• [Instructions for the task]
Reproduce the entries in full, with no changes.

• [Data records]

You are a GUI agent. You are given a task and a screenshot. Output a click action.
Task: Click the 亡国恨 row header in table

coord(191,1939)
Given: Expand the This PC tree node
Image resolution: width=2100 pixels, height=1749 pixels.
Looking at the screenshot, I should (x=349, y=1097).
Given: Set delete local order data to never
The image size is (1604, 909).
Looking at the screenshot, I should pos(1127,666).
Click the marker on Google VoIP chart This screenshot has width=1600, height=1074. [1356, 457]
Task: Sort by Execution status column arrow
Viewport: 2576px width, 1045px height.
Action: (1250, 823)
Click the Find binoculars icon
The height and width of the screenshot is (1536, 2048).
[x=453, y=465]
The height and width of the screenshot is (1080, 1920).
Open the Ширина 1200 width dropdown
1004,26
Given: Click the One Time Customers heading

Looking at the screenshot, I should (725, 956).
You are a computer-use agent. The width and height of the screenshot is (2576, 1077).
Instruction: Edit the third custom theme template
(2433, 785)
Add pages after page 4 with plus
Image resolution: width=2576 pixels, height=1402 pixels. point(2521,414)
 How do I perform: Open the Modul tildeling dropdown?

• [Exercise result]
You are a GUI agent. You are given a task and a screenshot. Output a click action.
Task: Click the 亡国恨 row header in table

coord(191,1939)
Given: Expand the This PC tree node
Image resolution: width=2100 pixels, height=1749 pixels.
Looking at the screenshot, I should (x=349, y=1097).
Given: Set delete local order data to never
The image size is (1604, 909).
Looking at the screenshot, I should pos(1127,666).
Click the marker on Google VoIP chart This screenshot has width=1600, height=1074. [1356, 457]
Task: Sort by Execution status column arrow
Viewport: 2576px width, 1045px height.
Action: (1250, 823)
Click the Find binoculars icon
The height and width of the screenshot is (1536, 2048).
[x=453, y=465]
The height and width of the screenshot is (1080, 1920).
Open the Ширина 1200 width dropdown
1004,26
Given: Click the One Time Customers heading

Looking at the screenshot, I should (725, 956).
You are a computer-use agent. The width and height of the screenshot is (2576, 1077).
Instruction: Edit the third custom theme template
(2433, 785)
Add pages after page 4 with plus
Image resolution: width=2576 pixels, height=1402 pixels. point(2521,414)
 How do I perform: Open the Modul tildeling dropdown?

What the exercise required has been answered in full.